For decades, the dominant paradigm of eukaryotic evolution revolved around a single, pivotal symbiotic event: a partnership between an ancestral Asgard archaeon and the alphaproteobacterial embryo of mitochondria. Though this model has been influential, the new data challenge its simplicity, spotlighting substantial gene transfers from other bacterial lineages that significantly shaped the proteome of early eukaryotes well before mitochondria entered the picture.
Analyses of phylogenetic distances and ancestral gene sequences suggest that sizeable genetic exchanges occurred prior to mitochondrial endosymbiosis with at least two key bacterial players: Planctomycetota and Myxococcota. These donor groups contributed large sets of genes, refining cellular functions and metabolic capabilities in ways that enlarge the classic narrative beyond a dyadic interaction. The experimentally supported acquisition of steroid biosynthesis enzymes from Myxococcota underscores the biochemical novelty introduced by such ancient interspecies transactions.

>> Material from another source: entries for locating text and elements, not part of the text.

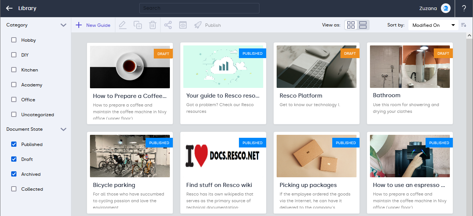
Task: Open the help question mark
Action: pos(464,8)
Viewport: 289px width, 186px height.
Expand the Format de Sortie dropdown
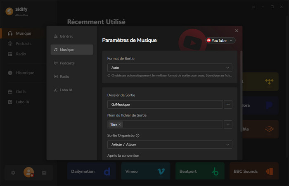pyautogui.click(x=169, y=68)
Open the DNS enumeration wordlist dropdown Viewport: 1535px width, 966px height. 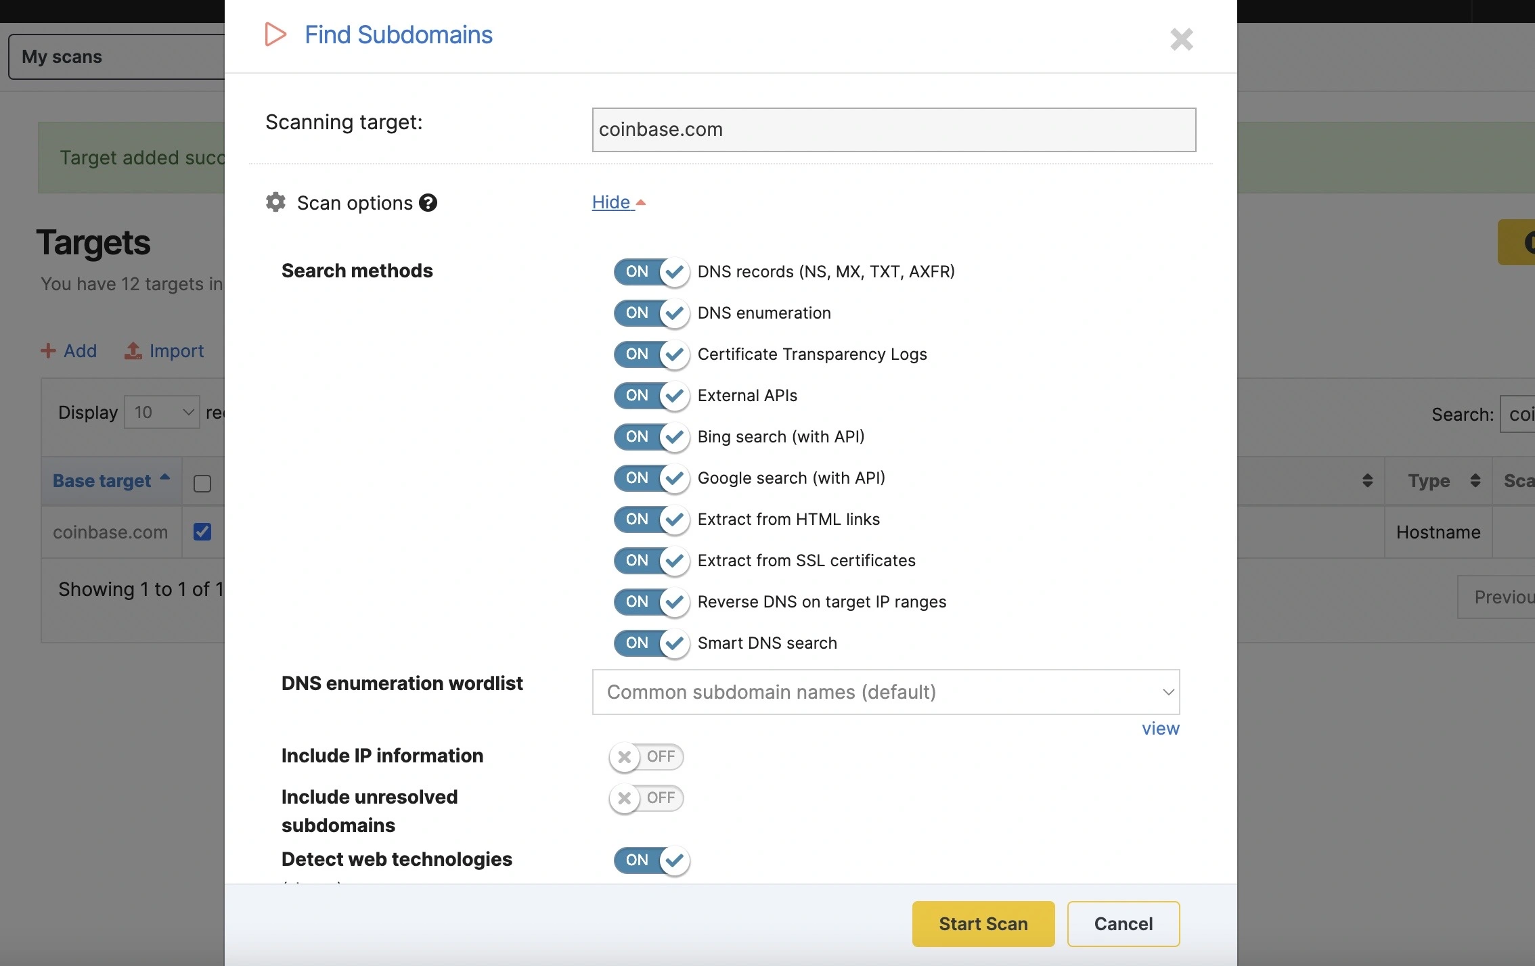coord(885,691)
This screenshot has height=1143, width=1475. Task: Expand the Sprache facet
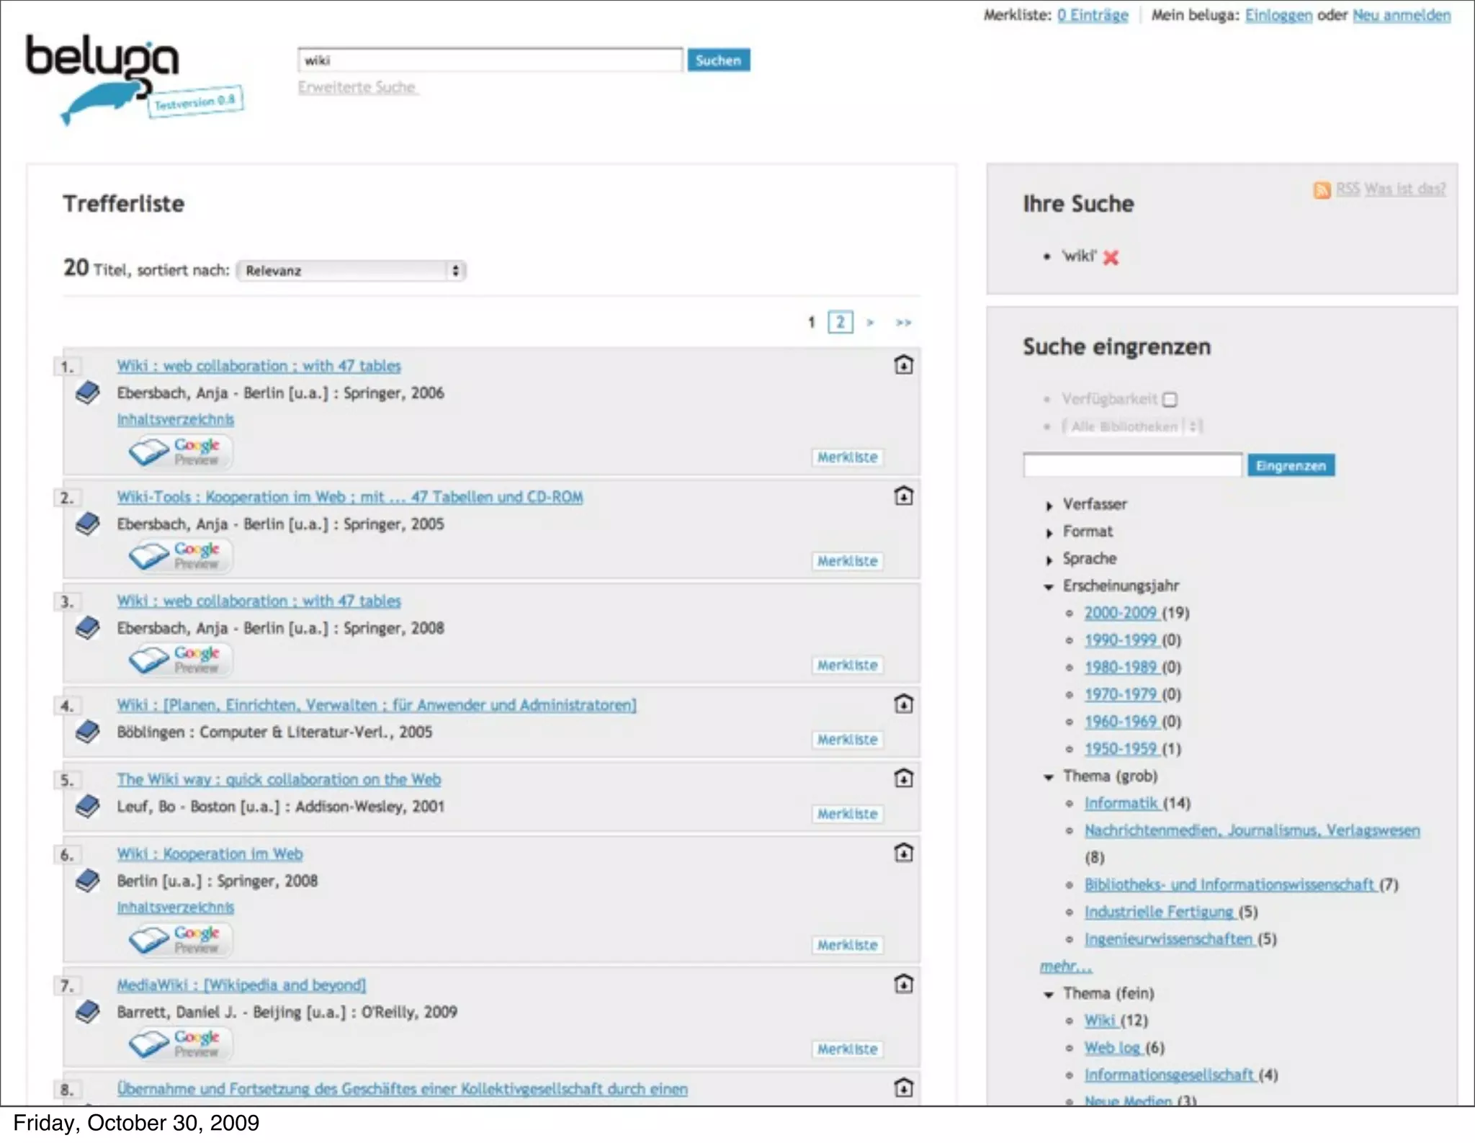click(1049, 560)
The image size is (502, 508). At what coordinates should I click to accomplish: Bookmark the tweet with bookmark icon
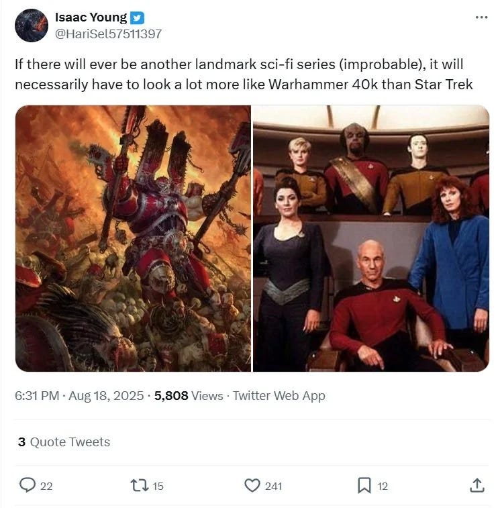(x=364, y=485)
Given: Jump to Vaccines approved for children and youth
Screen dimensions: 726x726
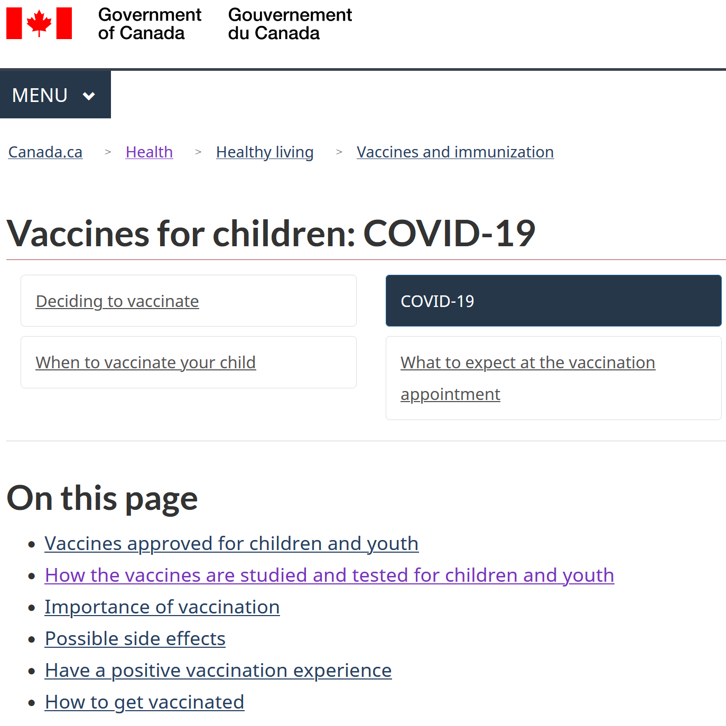Looking at the screenshot, I should click(231, 544).
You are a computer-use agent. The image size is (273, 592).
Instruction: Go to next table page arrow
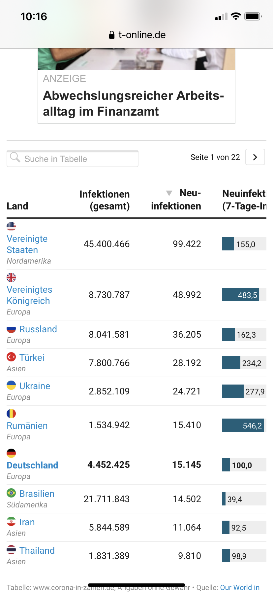click(x=255, y=157)
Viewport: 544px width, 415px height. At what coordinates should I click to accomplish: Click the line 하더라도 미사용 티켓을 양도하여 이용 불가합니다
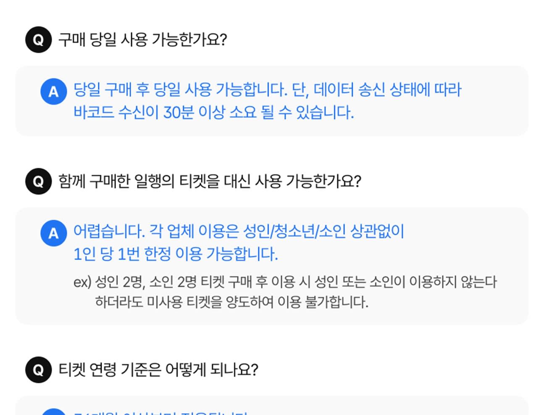click(231, 302)

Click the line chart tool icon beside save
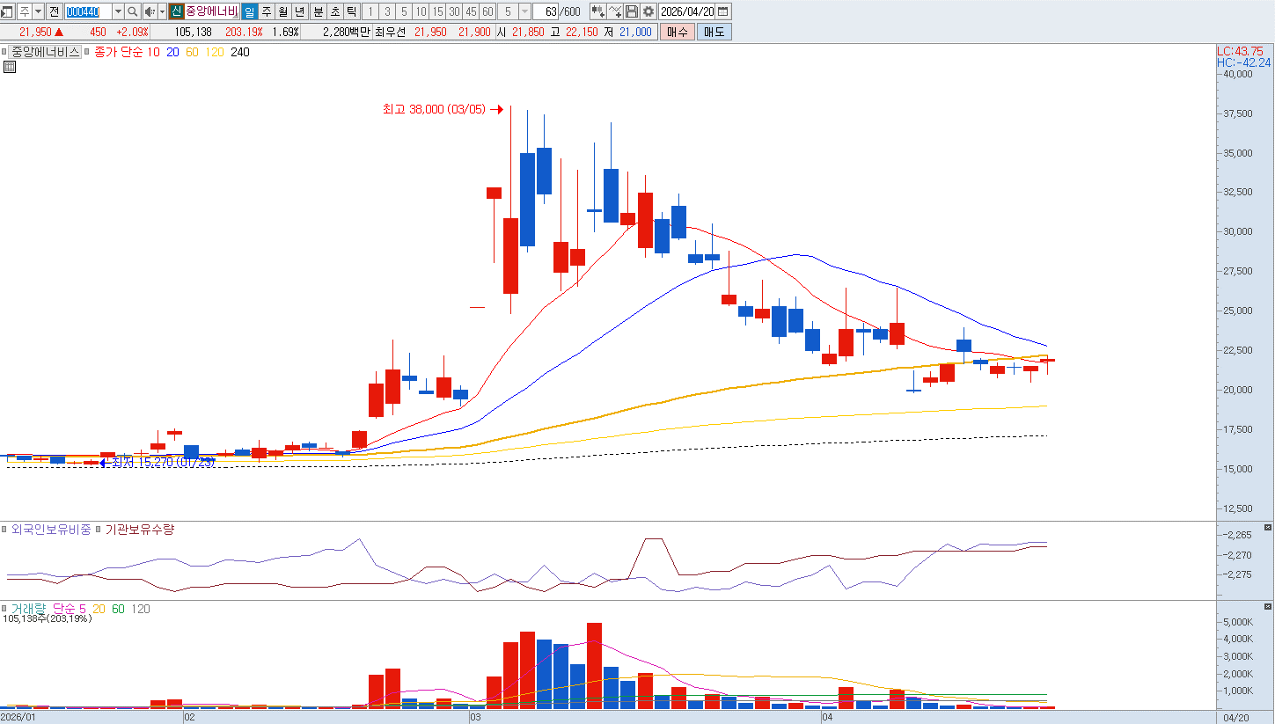[x=615, y=11]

Key to this revised evolutionary scenario is the proposal that the prokaryote-to-eukaryote transition unfolded gradually through successive, possibly overlapping, interactions within complex microbial communities. These include diverse forms of possible partnerships—beyond traditional symbiotic models—ranging from ectosymbiosis to parasitism, fostering continuous horizontal gene transfer (HGT) from multiple bacterial sources into an archaeal host lineage closely related to modern Asgard archaea.
A particularly novel insight emerges from the recognized involvement of viruses, specifically members of the Nucleocytoviricota group, which appear to have acted as potent vehicles for gene transfer, facilitating the spread of prokaryotic genes across distinct microbial taxa. This viral mediation aligns with a growing body of evidence implicating viruses as not just parasites but influential architects of cellular evolution, capable of reshaping genomes far beyond their immediate hosts.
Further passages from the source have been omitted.